Traces from Space. A longer-range project is a monster balloon 400 ft. high that will rise some time next summer from the deck of an aircraft carrier and soar to a height of 23 miles (120,000 ft.). Below it will dangle an aluminum cylinder containing 600 specially designed photographic plates in a stack 2 ft. high and 21 in. wide. The balloon is expected to stay up for 48 hours. When it descends, a swarm of airplanes and ships will track it and rescue the cylinder.
The brainchild of the University of Chicage's Dr. Marcel Schein and financed by the National Science Foundation, the balloon rig is designed to catch cosmic ray particles while they are still streaking in from distant space at interstellar speed, unhampered by dense air. Even those that are single protons can carry far more energy than the most powerful particles generated in earthbound laboratories. Striking into Dr. Schein's plates, they will leave traces of their passing in the form of lacy tracks that physicists can decipher to provide new clues to some of the most baffling mysteries of physics.

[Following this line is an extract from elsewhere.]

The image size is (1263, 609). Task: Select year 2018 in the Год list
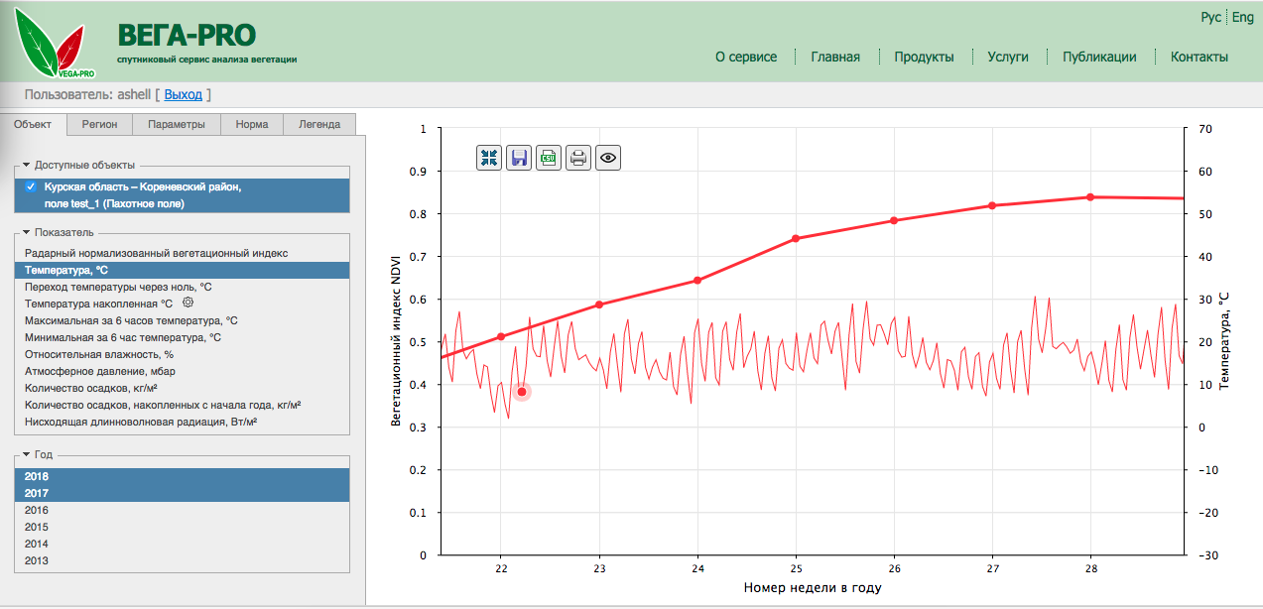tap(35, 476)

Speeding Disks. It is known, for instance, that when two protons collide at low speed, each transfers all its energy to the other. But when particles collide at very high speed, the energy transfer may be as low as 10%. One explanation of this behavior is based on the relativistic principle that objects moving at extremely high speed become foreshortened in the direction of their motion. Particles that are essentially spheres at low speed are thought to turn into thin disks as they closely approach the speed of light. When two of these speeding disks collide broadside on, they pass through each other in so short a time that they cannot exchange much energy. Dr. Schein's balloon-borne plates may confirm or demolish this theory.
Dr. Schein also hopes for evidence that antimatter, recently created in man's laboratories, exists in nature. Antimatter is annihilated instantly when it hits ordinary matter. But antimatter particles arriving from space may penetrate the earth's thin outer atmosphere to the 120,000-ft. level without suffering fatal collisions. If one of them hits the photographic plates, it should make a tremendous splash.
If there is antimatter in the universe, says Dr. Schein, there may be anti-gravity too. Antiprotons should rise upward, instead of falling toward the earth. The great balloon experiment may find evidence of such offbeat behavior. The tracks may even show that the elementary particles (protons, neutrons, etc.) are not really elementary. Each may contain a complicated structure whose behavior turns out more strange than anything yet imagined.